/ Modified may 16, 2017 4:36 p.m.

How the Border Wall Cuts Across Mexico's Political Landscape

Some say a barrier could put pressure on Mexico's political class to make changes at home.

Peña Nieto supporters Mexican President Enrique Peña Nieto has low approval ratings following a series of scandals. The leading presidential candidate in Mexico's 2018 election, Andrés Manuel López Obrador, is critical of both Peña and U.S. President Donald Trump.
Lorne Matalon, Fronteras Desk

MEXICO CITY - Tightening of the U.S.-Mexican border is sending political and economic shock waves deep into Mexico. Some there say it may force the government to improve conditions at home so there's less motivation to head north.
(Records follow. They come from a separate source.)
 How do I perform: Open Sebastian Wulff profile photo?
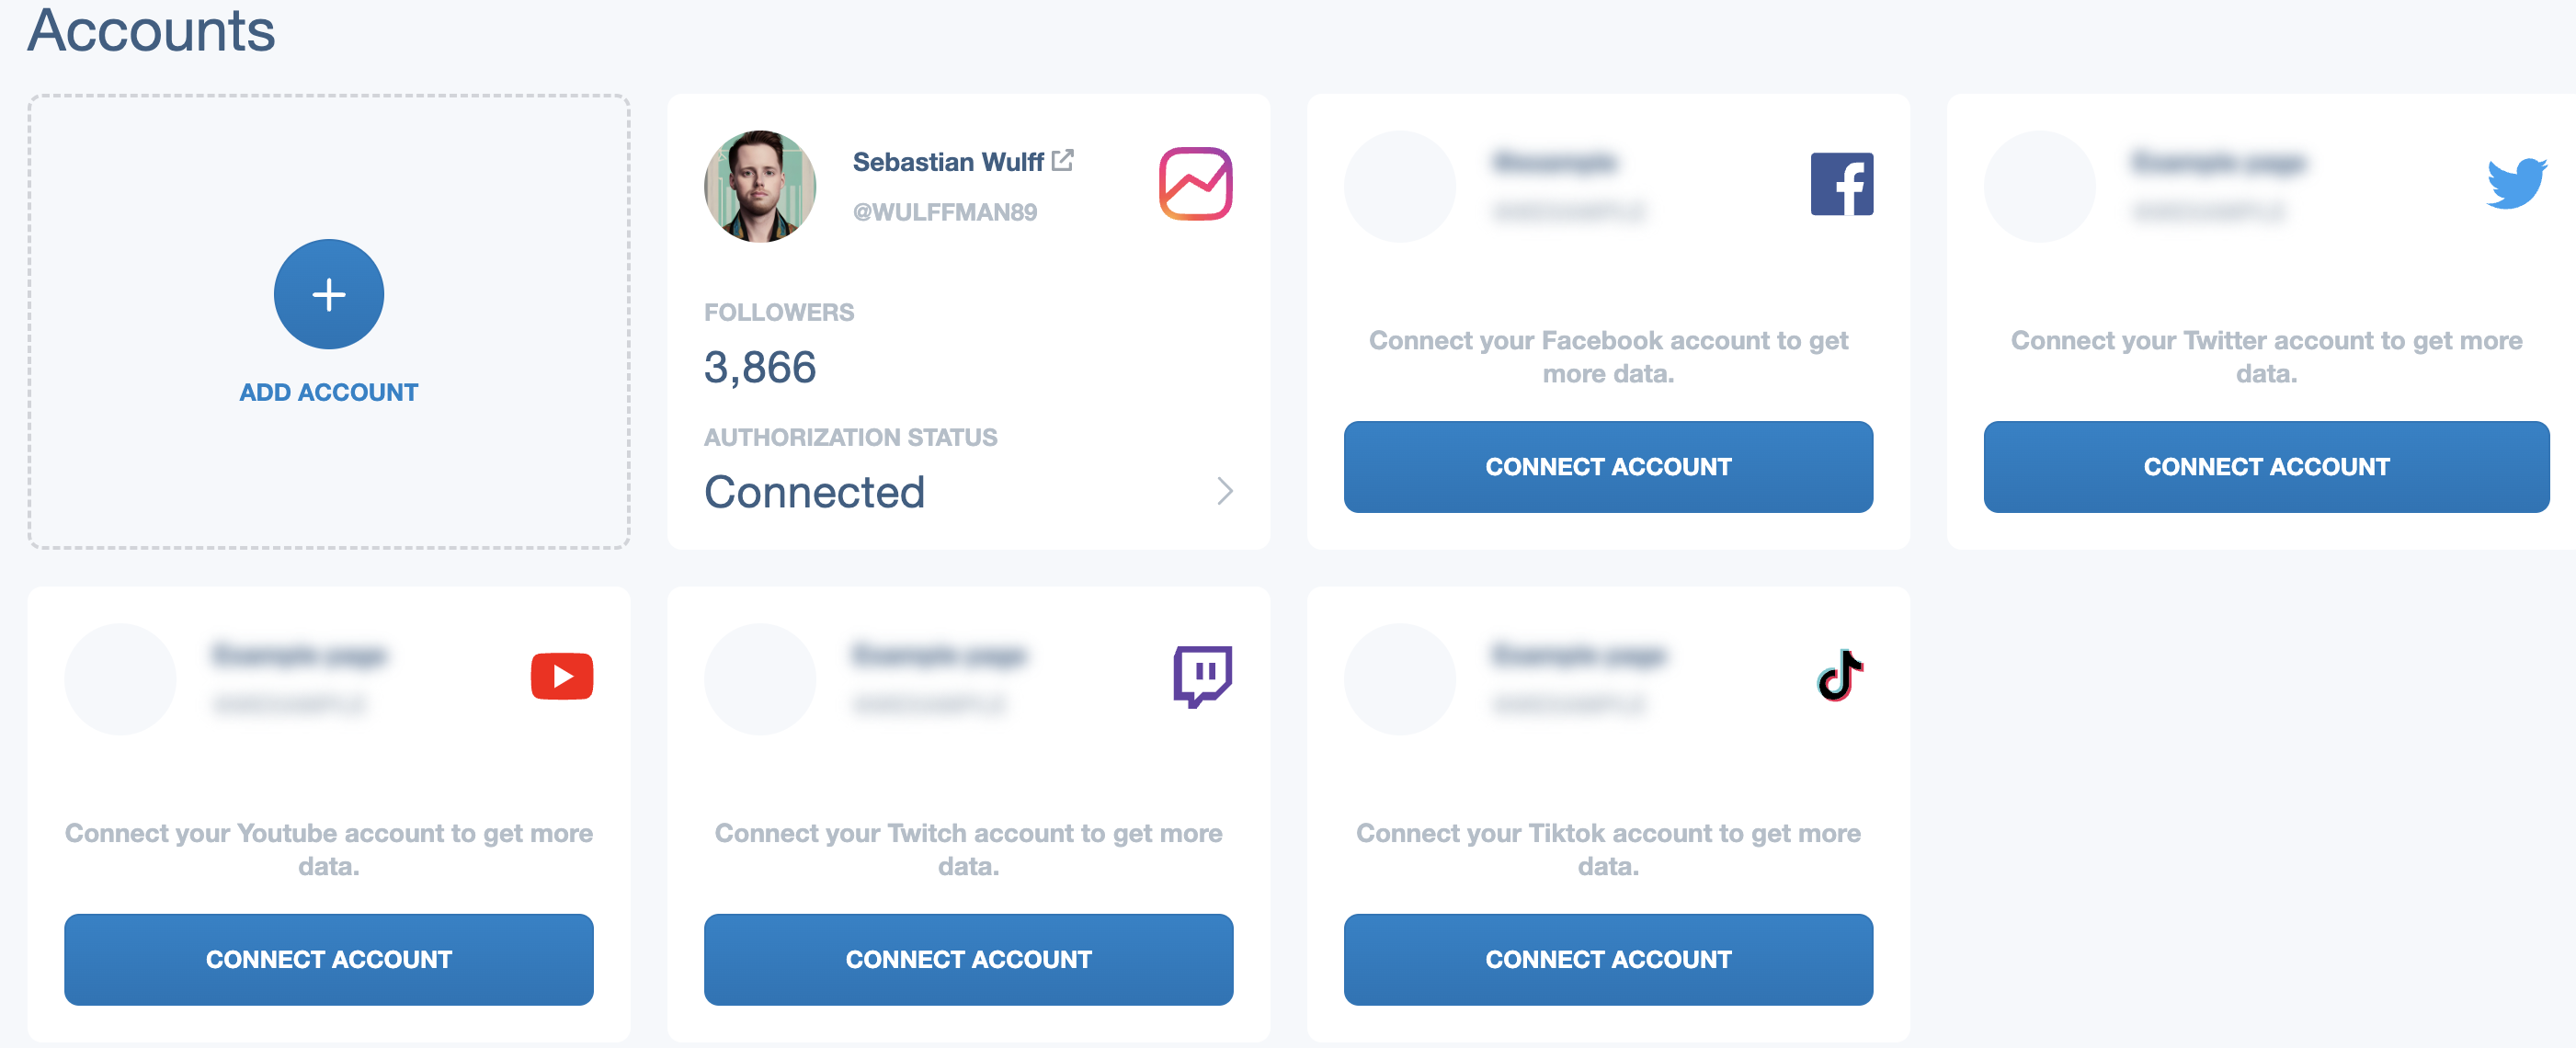click(x=759, y=186)
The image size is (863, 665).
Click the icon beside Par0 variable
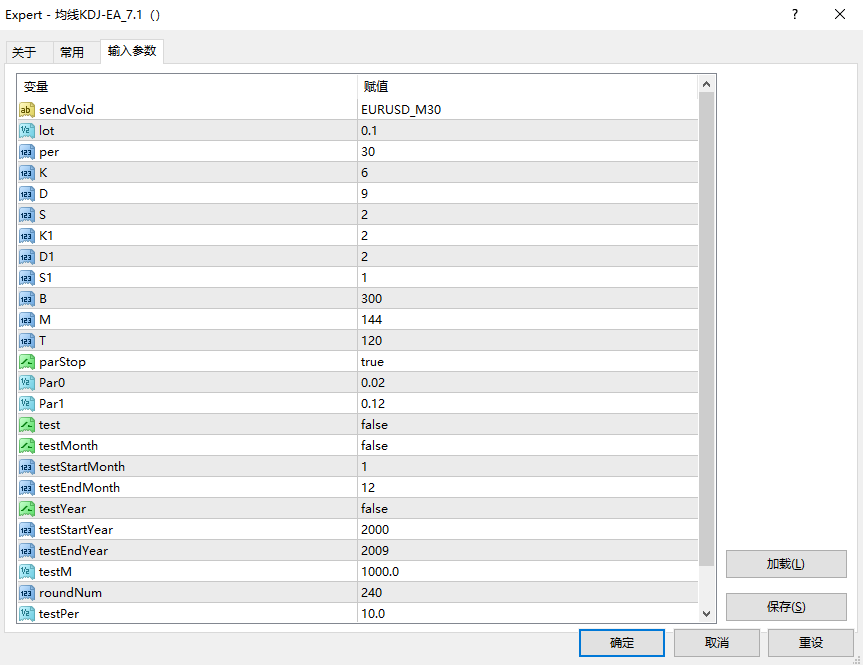point(26,383)
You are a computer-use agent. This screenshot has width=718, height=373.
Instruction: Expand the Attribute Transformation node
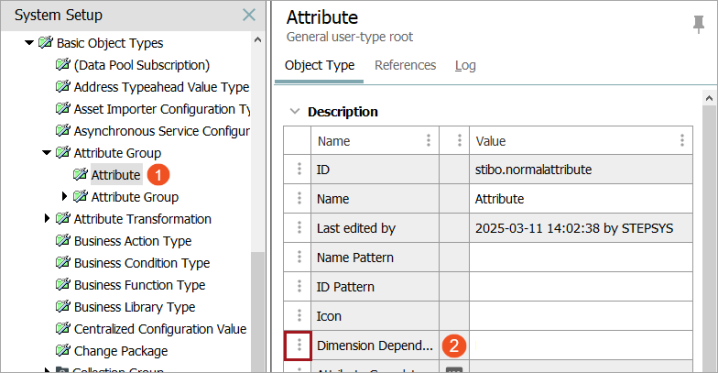click(47, 218)
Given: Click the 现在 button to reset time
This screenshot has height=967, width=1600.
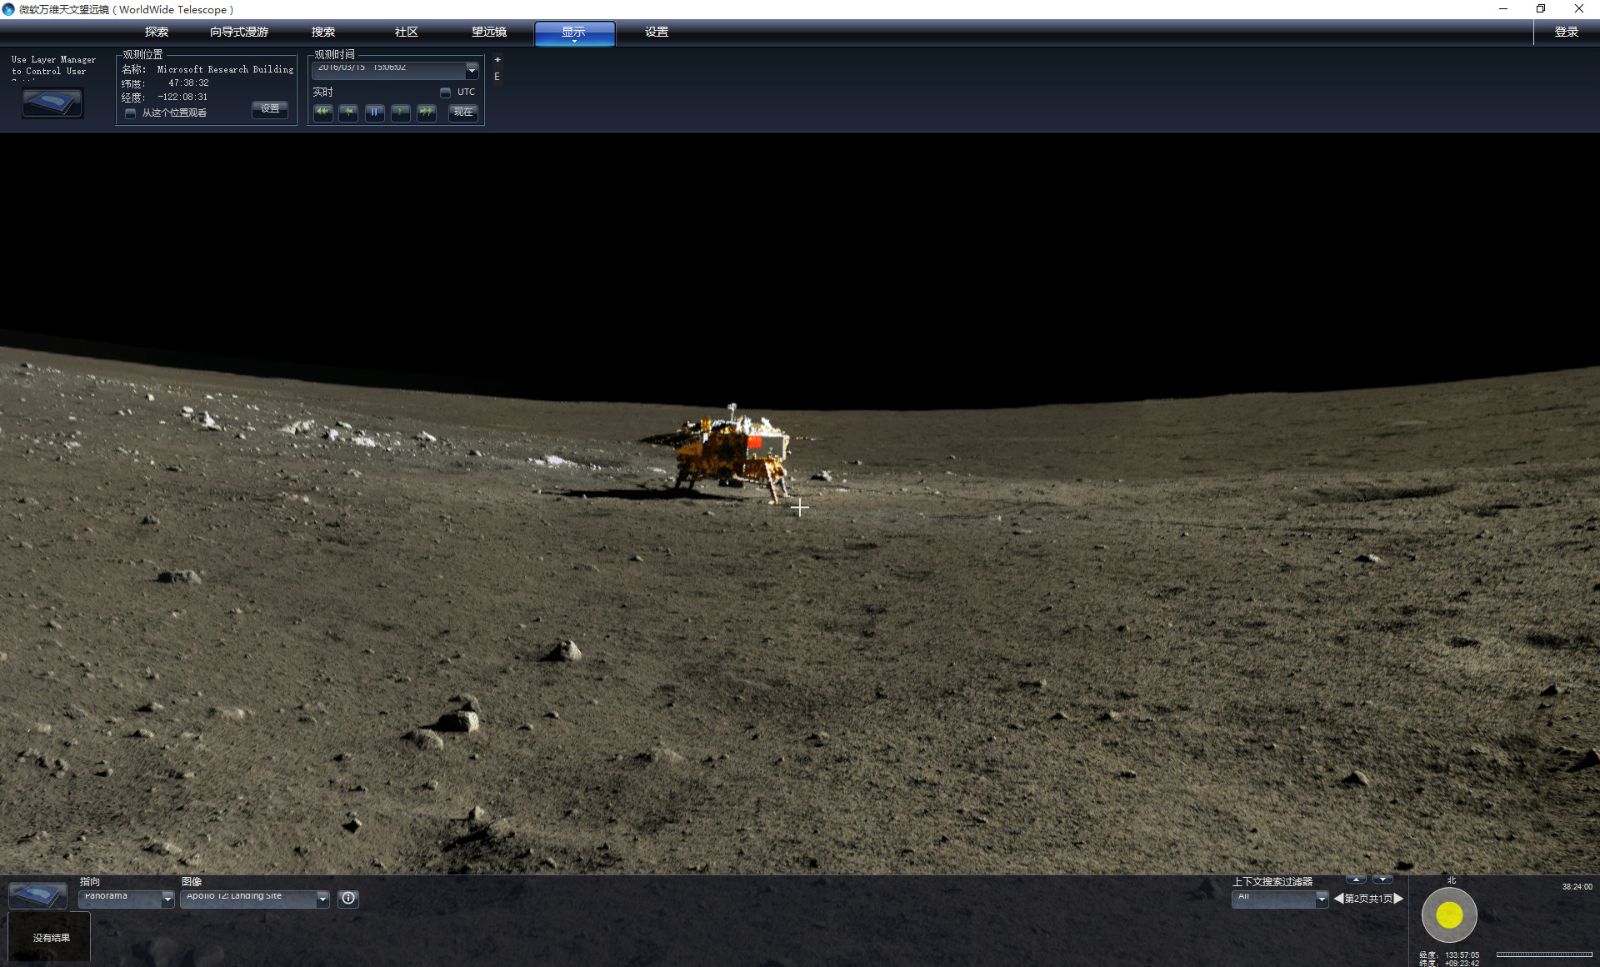Looking at the screenshot, I should [463, 112].
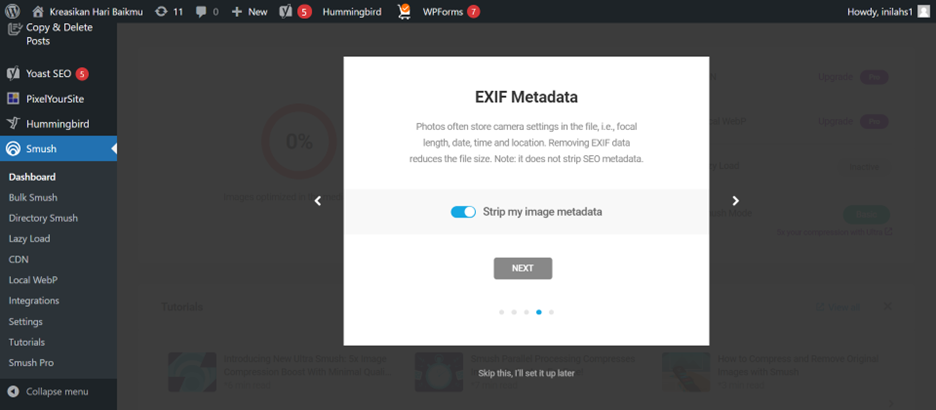Open the home icon for Kreasikan Hari Baikmu
The height and width of the screenshot is (410, 936).
[x=38, y=11]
Patriotism was on display as military drummers signaled a changing of the guard at the office of the Mexican president recently.

To no one's surprise, at least in Mexico City, Donald Trump's election has triggered a rise in Mexican nationalism. The ardent Mexican leftist and twice-defeated presidential candidate Andrés Manuel López Obrador is surging in the polls. He's riding revulsion in Mexico about Trump’s stance on immigration and his push for an expanded border wall.

Trump has given Mexico’s left a political gift, said Juan Carlos Romero Hicks, a member of the Mexican Senate's Foreign Relations Committee.

"I never dreamed in my lifetime of a U.S. president that would be afraid of Mexico, afraid of competition!" Romero Hicks said.

The foreign relations committee continues to promote an integrated North American economy. But Romero-Hicks said that's a challenge right now.

"In the U.S. there's notion that is not correct that we are a security threat. Building a wall is absurd."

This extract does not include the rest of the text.